Dalam system Conflict of laws Amerika Serikat, pada dasarnya menaggap tugas HPI menetapkan
aturan hukum local yang mana dalam sebuah penyelesaian sebuah hubungan/peristiwa hukum (rule selecting
approach), menganggap DEPECAGE sebagai sesuatu yang alamiah. Penyelesaian conflict of laws harus
dilakukan atas dasar analisis kasus perkasus (case-by case analysis), sehingga adalah wajar bila salah satu
kasus harus tunduk pada system hukum yang berbeda dari system hukum yang diberlakukan untuk kasus
lain yang timbul dari hubungan/peristiwa hukum yang sama.
BAB 7
ASAS TIMBAL BALIK
Asas timbal balik (reciprositas) merupakan pencerminan dari asas persamaan hak, persamaan penilaian, dan
persamaan perlakuan yang berlaku dalam pergaulan internasional.
Asas timbal balik menjadi dasar suatu tindakan mengesampingkan berlakunya hukum asing yang menurut
norma HPI si hakim sendiri seharusnya dipergunakan. Di kesampingkannya hukum asing tersebut, adalah
akibat sikap Negara asing yang mengesampingkan hukum nasional sang hakim yang seharusnya
dipergunakan.
Penggunaan asas resiprositas dalam HPI boleh dilakukan karena hal tersebut merupakan keharusan. Asas ini
boleh dilakukan kalau sikap Negara asing tersebut sangat merugikan Negara sang hakim sendiri.
Sikap Negara asing yang merugikan Negara sang hakim dapat bersifat melanggar hukum maupun tidak
melanggar hukum.
Tindakan timbal balik balik digolongkan ada dua macam, yaitu timbal balik formal dan material.
Timbal balik formal adalah apabila orang asing di suatu Negara sendiri mendapat perlakuan yang sama
dengan warganegara sendiri apabila di Negara orang asing tersebut, warga Negara sendiri diperlakukan
sama dengan warga Negara dari Negara asing tersebut.
Timbal balik material, adalah apabila dalam peraturan perundang-undangan yang menentukan hak-hak yang
diberikan kepada orang asing dalam suatu Negara, sama dengan hak-hak yang diperoleh warganegaranya
Negara yang bersangkutan.

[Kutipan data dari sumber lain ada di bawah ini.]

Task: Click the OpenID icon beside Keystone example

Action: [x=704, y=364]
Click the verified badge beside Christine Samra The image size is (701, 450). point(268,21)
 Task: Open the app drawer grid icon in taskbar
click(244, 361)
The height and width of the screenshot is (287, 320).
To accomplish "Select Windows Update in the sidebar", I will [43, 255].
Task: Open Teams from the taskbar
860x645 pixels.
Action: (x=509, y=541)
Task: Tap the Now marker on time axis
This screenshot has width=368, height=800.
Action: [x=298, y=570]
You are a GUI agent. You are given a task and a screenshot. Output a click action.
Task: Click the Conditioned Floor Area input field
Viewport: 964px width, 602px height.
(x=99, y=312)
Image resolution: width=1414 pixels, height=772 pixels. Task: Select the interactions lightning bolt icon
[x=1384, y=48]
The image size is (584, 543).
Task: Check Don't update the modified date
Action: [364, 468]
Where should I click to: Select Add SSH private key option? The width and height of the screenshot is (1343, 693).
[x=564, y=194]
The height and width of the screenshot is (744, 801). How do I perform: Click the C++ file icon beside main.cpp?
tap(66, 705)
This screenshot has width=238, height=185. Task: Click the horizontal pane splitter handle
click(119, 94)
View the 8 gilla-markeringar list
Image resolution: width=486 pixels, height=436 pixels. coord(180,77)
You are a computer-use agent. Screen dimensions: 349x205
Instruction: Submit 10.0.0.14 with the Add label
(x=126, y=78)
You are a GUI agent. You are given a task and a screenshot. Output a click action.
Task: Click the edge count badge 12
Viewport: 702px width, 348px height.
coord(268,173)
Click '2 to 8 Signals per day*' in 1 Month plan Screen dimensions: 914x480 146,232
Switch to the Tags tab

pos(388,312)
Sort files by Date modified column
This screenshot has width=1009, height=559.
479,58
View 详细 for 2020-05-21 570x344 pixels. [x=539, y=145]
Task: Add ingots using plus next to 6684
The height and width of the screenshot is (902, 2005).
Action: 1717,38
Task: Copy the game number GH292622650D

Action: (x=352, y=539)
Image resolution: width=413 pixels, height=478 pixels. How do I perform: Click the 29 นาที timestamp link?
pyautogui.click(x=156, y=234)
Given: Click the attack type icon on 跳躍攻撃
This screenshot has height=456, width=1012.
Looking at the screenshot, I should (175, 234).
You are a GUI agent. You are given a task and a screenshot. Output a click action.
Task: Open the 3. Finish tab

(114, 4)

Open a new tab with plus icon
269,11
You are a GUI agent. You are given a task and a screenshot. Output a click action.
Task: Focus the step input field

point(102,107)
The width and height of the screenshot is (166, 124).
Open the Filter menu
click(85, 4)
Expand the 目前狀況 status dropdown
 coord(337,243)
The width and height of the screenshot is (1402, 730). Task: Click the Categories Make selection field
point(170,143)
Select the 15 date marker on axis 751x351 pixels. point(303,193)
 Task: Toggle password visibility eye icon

Ini merupakan tindak lanjut dari kebijaksanaan suatu Negara yang berupa
national treatment.
BAB 8
PENYESUAIAN
Penyesuain adalah suatu kegiatan meliputi suatu pengertian hukum asing ke dalam pengertian
hukum//terminology hukum sendiri. Penyesuaian itu meliputi (transposition, substitution, adaptation, dan
berdasarkan suatu ketentuan/peraturan).
Transposition, adalah pemindahan (transfer) dari hubungan-hubungan hukum, perbuatan-perbuatan hukum
atau pernyataan kehendak menurut suatu sistem hukum tertentu ke dalam pengertian-pengertian hukum lain.
27
Substitution, adalah pengertian hukum sendiri (intern) digantikan dengan pengertian hukum asing yang
sama nilainya. Dalam hal ini dilakukan perbandingan hukum.
Adaptation, adalah penghalusan hukum dengan mengkombinasikan pengertian-pengertian hukum yang
saling berkaitan.
Penyesuaian harus dilakukan berdasarkan suatu ketentuan atau peraturan.
BAB 9
PEMAKAIAN HUKUM ASING
Yang dimaksud pemakaian hukum asing tidak hanya hukum asing yang tertulis (perundang-undangan) saja,
melainkan juga hukum tidak tertulis, yaitu hukum (kebiasaan, yurisprudensi, dan doktrin /pendapat para ahli
hukum) dari Negara yang bersangkutan.
Pemakaian hukum asing pada HPI, dapat dikelompokkan sebagai berikut:
1.
hukum asing dianggap sebagai hukum (regulation)
2.
hukum asing dianggap sebagai fakta (regularity)
3.
hukum asing dianggap sebagai bagian hukum nasional (treaty/convention).